::: Study material
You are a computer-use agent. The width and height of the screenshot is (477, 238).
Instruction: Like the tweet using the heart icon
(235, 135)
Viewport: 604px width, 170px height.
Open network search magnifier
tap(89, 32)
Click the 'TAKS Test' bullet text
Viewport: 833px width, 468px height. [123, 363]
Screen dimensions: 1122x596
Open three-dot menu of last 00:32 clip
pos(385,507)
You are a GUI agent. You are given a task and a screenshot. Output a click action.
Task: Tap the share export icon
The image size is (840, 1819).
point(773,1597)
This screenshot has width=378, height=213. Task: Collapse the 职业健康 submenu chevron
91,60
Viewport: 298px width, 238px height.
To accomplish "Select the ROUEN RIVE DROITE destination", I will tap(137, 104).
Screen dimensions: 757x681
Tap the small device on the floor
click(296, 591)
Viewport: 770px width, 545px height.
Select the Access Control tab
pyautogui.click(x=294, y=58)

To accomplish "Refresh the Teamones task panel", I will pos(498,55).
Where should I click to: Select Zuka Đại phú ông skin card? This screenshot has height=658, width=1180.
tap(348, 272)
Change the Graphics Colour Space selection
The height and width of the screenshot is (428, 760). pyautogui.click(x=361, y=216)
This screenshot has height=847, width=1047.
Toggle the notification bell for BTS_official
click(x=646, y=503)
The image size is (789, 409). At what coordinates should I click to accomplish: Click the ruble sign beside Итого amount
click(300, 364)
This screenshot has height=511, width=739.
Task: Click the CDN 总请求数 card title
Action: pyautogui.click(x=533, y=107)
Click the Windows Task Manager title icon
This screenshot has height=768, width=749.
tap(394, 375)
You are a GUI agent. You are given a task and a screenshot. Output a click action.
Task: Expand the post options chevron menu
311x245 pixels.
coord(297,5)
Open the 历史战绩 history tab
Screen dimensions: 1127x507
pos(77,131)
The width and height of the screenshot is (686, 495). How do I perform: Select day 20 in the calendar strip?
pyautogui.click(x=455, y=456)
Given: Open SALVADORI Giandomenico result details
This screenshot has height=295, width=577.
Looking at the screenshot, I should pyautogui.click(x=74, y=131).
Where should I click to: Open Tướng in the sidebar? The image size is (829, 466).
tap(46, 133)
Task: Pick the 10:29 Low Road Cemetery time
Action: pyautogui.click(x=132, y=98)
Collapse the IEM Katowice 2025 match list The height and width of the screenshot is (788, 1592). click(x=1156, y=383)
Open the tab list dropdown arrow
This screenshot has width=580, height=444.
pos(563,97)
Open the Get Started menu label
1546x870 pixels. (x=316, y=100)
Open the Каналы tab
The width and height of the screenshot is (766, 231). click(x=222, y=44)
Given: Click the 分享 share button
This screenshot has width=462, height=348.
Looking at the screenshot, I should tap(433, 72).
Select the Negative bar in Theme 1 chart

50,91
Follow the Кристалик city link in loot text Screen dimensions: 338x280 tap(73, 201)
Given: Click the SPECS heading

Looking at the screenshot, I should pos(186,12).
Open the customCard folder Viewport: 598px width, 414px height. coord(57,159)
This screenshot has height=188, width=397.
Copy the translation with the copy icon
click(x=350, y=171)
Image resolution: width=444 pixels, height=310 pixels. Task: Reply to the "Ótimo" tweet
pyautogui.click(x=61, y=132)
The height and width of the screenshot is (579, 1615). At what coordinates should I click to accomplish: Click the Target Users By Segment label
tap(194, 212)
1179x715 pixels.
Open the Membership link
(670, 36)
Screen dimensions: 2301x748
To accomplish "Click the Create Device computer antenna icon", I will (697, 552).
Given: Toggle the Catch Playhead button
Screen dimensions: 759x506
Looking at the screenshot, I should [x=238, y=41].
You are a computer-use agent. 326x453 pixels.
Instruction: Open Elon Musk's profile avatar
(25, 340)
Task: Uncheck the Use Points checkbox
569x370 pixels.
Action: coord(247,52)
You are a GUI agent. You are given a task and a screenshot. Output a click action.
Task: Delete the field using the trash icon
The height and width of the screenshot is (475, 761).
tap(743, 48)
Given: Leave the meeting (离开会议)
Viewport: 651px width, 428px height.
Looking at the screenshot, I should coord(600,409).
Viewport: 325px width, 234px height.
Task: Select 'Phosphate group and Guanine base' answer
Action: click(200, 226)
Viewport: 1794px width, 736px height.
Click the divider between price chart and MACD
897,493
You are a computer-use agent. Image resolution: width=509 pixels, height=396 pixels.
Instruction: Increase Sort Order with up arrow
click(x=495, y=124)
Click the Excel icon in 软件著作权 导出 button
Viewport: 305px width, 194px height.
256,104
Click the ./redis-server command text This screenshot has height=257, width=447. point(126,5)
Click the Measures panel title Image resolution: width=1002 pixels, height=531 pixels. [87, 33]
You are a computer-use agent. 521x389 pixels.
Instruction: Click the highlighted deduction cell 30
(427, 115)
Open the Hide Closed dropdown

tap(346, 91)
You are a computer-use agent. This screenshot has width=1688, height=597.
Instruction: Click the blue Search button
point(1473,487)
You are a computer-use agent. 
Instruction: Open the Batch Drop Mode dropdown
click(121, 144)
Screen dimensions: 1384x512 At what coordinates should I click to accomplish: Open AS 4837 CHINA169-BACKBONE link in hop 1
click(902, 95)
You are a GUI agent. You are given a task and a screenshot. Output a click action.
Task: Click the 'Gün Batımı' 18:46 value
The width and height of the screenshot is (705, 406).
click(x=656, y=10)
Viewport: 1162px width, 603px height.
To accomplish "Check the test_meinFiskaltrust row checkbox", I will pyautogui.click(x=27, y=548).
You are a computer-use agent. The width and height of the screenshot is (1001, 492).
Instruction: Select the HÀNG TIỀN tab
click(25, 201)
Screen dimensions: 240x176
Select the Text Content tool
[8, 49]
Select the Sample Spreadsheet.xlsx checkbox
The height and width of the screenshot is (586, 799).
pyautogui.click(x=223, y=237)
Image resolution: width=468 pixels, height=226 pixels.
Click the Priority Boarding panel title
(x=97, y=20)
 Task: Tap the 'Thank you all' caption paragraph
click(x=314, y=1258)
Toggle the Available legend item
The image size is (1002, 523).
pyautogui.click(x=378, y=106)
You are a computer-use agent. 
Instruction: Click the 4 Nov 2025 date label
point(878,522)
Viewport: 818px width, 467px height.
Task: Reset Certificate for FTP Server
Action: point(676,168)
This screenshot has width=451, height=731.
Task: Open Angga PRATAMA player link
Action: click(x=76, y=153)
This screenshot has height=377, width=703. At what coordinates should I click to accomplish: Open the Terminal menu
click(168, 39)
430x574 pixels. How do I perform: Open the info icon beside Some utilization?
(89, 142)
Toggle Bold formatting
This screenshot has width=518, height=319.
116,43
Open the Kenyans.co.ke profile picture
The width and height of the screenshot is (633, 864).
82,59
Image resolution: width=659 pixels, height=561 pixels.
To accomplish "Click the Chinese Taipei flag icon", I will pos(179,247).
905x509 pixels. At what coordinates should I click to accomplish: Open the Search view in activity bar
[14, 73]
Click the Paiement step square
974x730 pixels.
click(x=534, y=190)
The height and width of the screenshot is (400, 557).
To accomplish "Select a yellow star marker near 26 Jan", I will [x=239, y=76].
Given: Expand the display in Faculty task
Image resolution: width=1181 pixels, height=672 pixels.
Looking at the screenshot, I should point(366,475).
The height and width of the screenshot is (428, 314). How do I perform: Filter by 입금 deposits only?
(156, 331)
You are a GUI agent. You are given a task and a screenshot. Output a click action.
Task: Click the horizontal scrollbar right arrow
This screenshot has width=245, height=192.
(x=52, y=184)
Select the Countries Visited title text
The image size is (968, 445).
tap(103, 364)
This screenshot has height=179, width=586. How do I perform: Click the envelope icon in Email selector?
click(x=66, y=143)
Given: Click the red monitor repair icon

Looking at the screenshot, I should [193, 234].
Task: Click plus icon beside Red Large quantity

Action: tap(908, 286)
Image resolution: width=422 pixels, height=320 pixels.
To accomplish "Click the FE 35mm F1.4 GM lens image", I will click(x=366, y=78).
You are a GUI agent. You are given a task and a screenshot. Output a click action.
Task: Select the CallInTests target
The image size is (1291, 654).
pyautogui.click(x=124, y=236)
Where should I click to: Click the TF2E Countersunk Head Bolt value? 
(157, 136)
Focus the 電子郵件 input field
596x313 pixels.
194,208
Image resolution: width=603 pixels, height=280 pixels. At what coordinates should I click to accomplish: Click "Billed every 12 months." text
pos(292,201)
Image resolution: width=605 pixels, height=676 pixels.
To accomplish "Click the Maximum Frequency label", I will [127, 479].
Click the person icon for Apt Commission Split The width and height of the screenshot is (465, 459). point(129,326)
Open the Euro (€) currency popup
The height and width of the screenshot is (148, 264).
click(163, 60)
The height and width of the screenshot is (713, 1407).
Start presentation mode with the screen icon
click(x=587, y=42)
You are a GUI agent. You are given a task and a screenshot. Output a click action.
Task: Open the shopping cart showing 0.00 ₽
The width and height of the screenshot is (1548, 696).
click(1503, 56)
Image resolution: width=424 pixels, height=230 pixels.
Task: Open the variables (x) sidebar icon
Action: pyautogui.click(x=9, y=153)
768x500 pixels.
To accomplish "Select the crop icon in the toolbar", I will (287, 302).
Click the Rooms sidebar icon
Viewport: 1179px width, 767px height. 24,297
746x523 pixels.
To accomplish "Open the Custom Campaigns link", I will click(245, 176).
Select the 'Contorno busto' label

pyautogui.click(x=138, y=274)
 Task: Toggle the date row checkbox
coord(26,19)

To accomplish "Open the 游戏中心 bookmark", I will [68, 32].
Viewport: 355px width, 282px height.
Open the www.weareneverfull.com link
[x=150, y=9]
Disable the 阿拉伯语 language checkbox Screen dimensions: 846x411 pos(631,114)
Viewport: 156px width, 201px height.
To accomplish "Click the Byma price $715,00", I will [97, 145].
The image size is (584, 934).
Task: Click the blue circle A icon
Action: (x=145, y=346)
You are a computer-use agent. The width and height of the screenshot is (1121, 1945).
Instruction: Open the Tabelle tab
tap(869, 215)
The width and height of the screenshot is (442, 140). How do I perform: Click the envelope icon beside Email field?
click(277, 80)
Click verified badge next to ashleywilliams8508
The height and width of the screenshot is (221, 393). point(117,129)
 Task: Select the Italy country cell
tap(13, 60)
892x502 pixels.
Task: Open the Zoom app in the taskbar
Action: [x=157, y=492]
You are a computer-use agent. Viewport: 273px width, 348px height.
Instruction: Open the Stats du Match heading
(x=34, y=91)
::::::
Assignment: In the material above, how many lines hold the word "computer"? Say only the number.

Result: 11